> **Supplied records**:
BEGIN
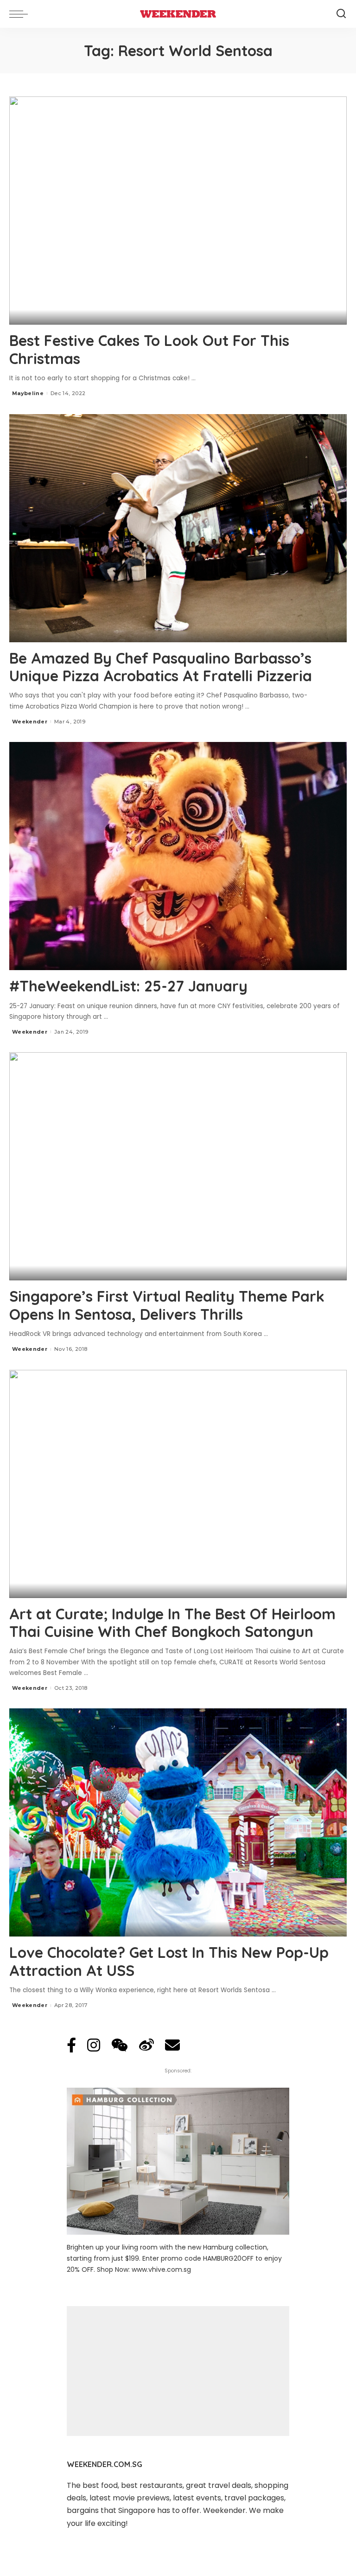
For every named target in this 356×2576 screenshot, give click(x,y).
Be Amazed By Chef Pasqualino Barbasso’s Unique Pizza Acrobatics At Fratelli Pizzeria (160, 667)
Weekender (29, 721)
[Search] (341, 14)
END
BEGIN
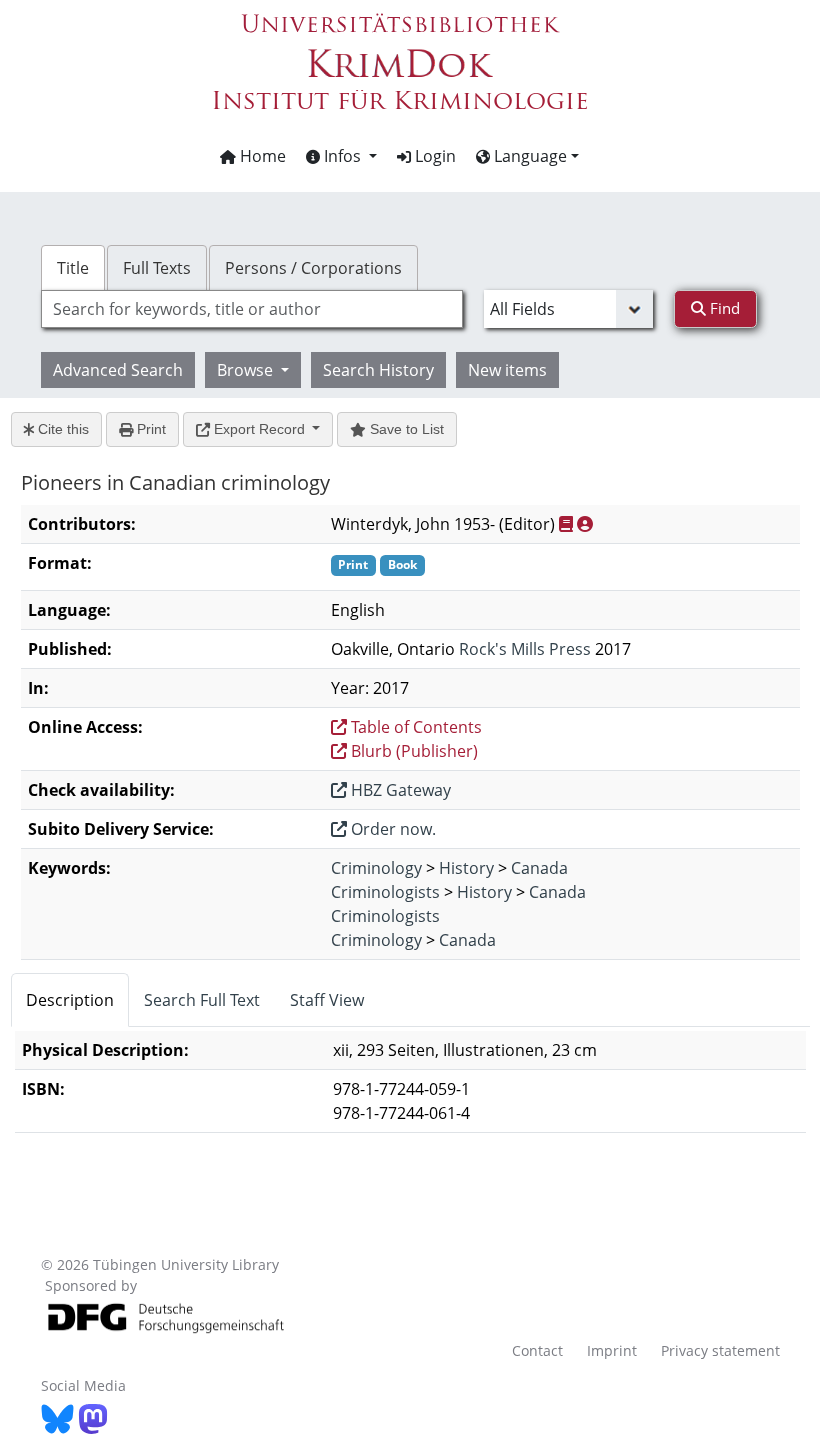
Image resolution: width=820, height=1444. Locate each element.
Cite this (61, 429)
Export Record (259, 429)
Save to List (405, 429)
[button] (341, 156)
END
After locating the line holding "Be Amazed By" above, output exactly that line and every line after it through the line holding "[Search] (341, 14)". Include nothing else.

Be Amazed By Chef Pasqualino Barbasso’s Unique Pizza Acrobatics At Fratelli Pizzeria (160, 667)
Weekender (29, 721)
[Search] (341, 14)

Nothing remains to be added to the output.